- Born: October 9, 1977 (age 48) North York, Ontario

Team
- Curling club: Richmond Hill CC, Richmond Hill
- Skip: Greg Balsdon
- Third: Jordan Keon
- Second: Curtis Samoy
- Lead: Trevor Talbott
- Alternate: Michael Keon

Curling career
- Member Association: Ontario (1994-2019; 2022-Present) Quebec (2020-2021)
- Brier appearances: 1 (2014)
- Top CTRS ranking: 13th (2013–14)

= Greg Balsdon =

Canadian curler

Gregory Balsdon (born October 9, 1977) is a Canadian curler from North York, Ontario. He currently skips a team on the World Curling Tour.

==Curling career==
Balsdon was born in Toronto, Ontario. In 1995, Balsdon won the Ontario Schoolboy championship for his Don Mills Collegiate Institute team. In 1996, he won the provincial junior mixed title.

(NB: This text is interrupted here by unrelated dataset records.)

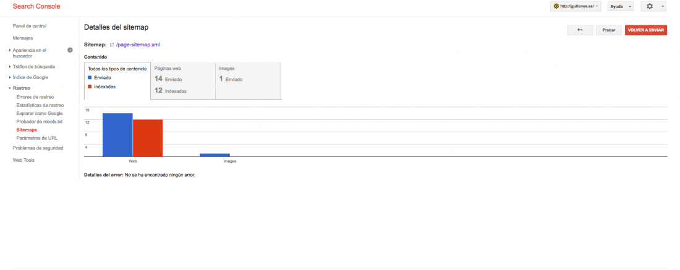This screenshot has width=680, height=270.
Task: Click the external link icon next to sitemap
Action: (111, 44)
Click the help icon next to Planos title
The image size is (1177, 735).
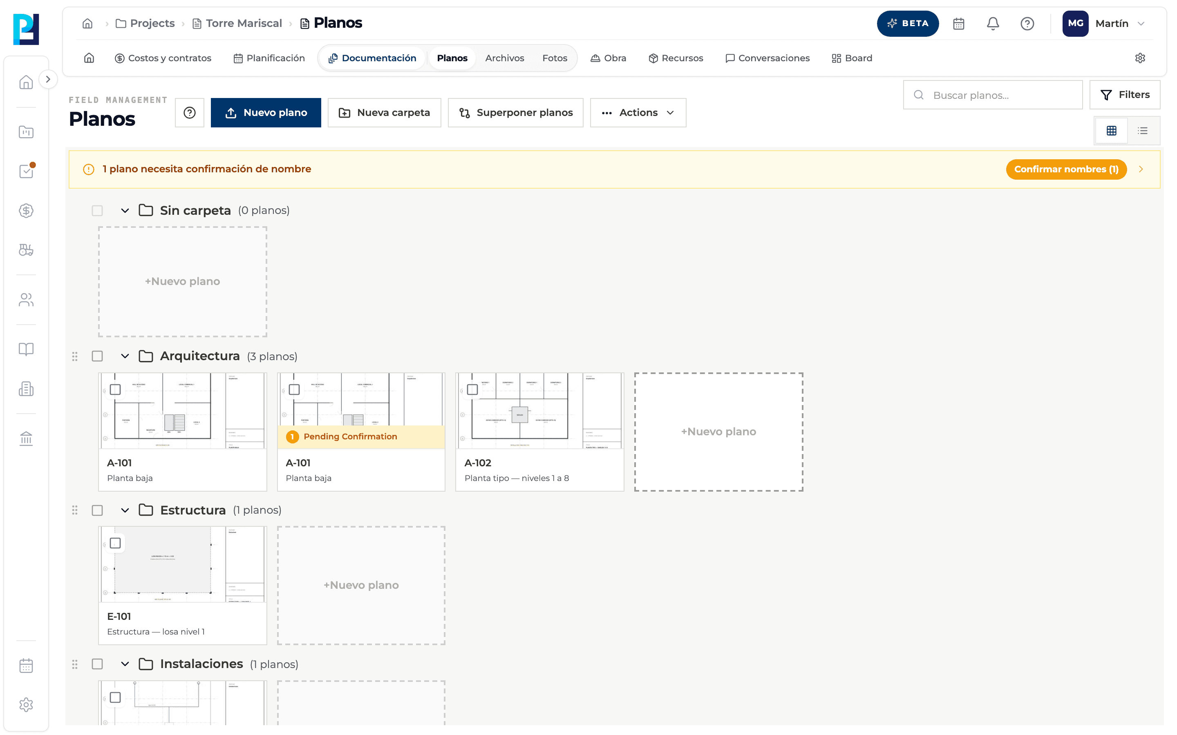(190, 113)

Balsdon skips one of the top teams in Ontario. As of 2019, Balsdon has played in 13 provincial championships. He first played at the provincials in 1999, playing for John Base (4th place). He left the Base rink in 2000 to form his own team. He qualified again in 2002 as a skip, again finishing 4th. His next provincial was the 2005 Ontario Kia Cup, where his rink finished 4th once again. He qualified again in 2007, where he once again finished 4th at the 2007 TSC Stores Tankard. His next provincial in 2011 would be more successful. At the 2011 provincial championship, he lost to the (then) five-time defending champion Glenn Howard rink in the final. At the time, Balsdon represented the one-sheet Loonie Curling Club located in Chaffeys Locks, Ontario, north of Kingston. Despite representing the club, he had only played there once. The Loonie was built in 2008, and Balsdon has represented it twice. Balsdon returned to the Tankard in 2012, finishing tied for 8th. Despite battling an injury for much of the season, Balsdon won his first provincial men's title in 2014, when his rink defeated Glenn Howard in the Ontario final. The win broke Howard's record eight-year provincial championship streak. The team was named after third Mark Bice who had skipped the team through zone and regional play due to Baldson recovering from a broken rib. However, Balsdon would skip the team in the provincial championship. The team represented Ontario at the 2014 Tim Hortons Brier, where they went 5-6 in the round robin, missing the playoffs. The following season, at the 2015 Ontario Tankard, Balsdon and his rink lost in a tie breaker. Following the season, the team broke up.

In 2015, Balsdon formed a new team with Don Bowser, Jonathan Beuk and Scott Chadwick. On the tour that season, the team won the 2015 Challenge Casino de Charlevoix. The team played in the 2016 Ontario Tankard, where they lost in the 3 vs. 4 game. The next season, the team won the 2016 GSOC Tour Challenge Tier II event. They missed out on the playoffs at the 2017 Ontario Tankard by losing in a tiebreaker. In their last season together, the team played in the 2017 Canadian Olympic Pre-Trials, where they lost in the B semi-final to Glenn Howard's rink. Later that season, they played in the 2018 Ontario Tankard, but failed to make the playoff round.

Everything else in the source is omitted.